What this exercise asks:
A. From the ADC efficacy evaluation text below, pull out everything from "Evaluation of the efficacy of ADC in" down to "vivo efficacy testing.".
B. Using the ADC efficacy evaluation text below, answer each question briefly:
(i) Which two kinds of cancer is ADC aimed at treating?
(ii) Which flow cytometry instrument does the platform use?
(iii) Which resource facilitates the in vivo evaluation of ADCs?

Source document:
┄┄┄┄┄┄┄┄┄┄

Evaluation of the efficacy of ADC in vitro and in vivo

Antibody drug conjugate (ADC) is a promising complex with therapeutic potential that aimed to the treatment of solid tumor and hematological malignancies. Compared with the therapeutic monoclonal antibody, ADCs-derived monoclonal antibody is conjugated with cytotoxic agents which can deliver potent cellular toxins to targeted cancer cells specifically. According to the specialization of ADCs, we have established the state-of-the-art platform to support the evaluation of the efficacy of ADC or the combination strategy of ADC and other anti-cancer therapy in the process of pre-clinical drug discovery, such as target validation, efficient internalization, cytotoxic effects and in vivo efficacy testing.
In order to explore the mechanism of action and the functional effects of ADC for supporting the application of investigational new drug. Our flow cytometry platform (BD LSRFortessa X20) supports to evaluate the target validation and the process of internalization in a quick, reliable and reproducible way. Also we are able to construct customized antigen-specific overexpression or KI cells used for the development of ADCs which target on the specific antigens theoretically. In terms of in vivo ADCs assessment, our abundant CDX and PDX resource facilitates the process of in vivo ADCs evaluation, and we have already assess the efficacy of ADC or the combination treatment of ADC and other anti-tumor drugs in several animal models.

┄┄┄┄┄┄┄┄┄┄

Collected material:
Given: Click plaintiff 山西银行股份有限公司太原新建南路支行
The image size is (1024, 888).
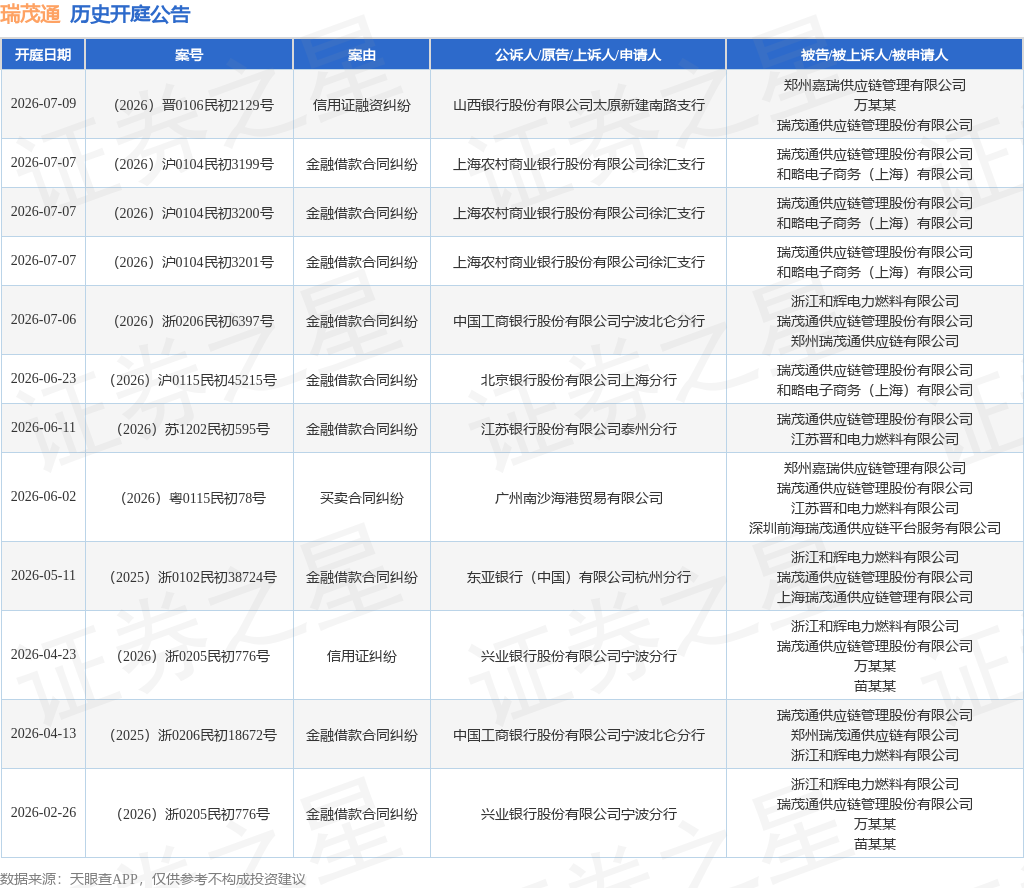Looking at the screenshot, I should coord(579,105).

┄┄┄┄┄┄┄┄┄┄

Set of answers:
A.
Evaluation of the efficacy of ADC in vitro and in vivo

Antibody drug conjugate (ADC) is a promising complex with therapeutic potential that aimed to the treatment of solid tumor and hematological malignancies. Compared with the therapeutic monoclonal antibody, ADCs-derived monoclonal antibody is conjugated with cytotoxic agents which can deliver potent cellular toxins to targeted cancer cells specifically. According to the specialization of ADCs, we have established the state-of-the-art platform to support the evaluation of the efficacy of ADC or the combination strategy of ADC and other anti-cancer therapy in the process of pre-clinical drug discovery, such as target validation, efficient internalization, cytotoxic effects and in vivo efficacy testing.

B.
(i) Solid tumor and hematological malignancies.
(ii) BD LSRFortessa X20.
(iii) The abundant CDX and PDX resource.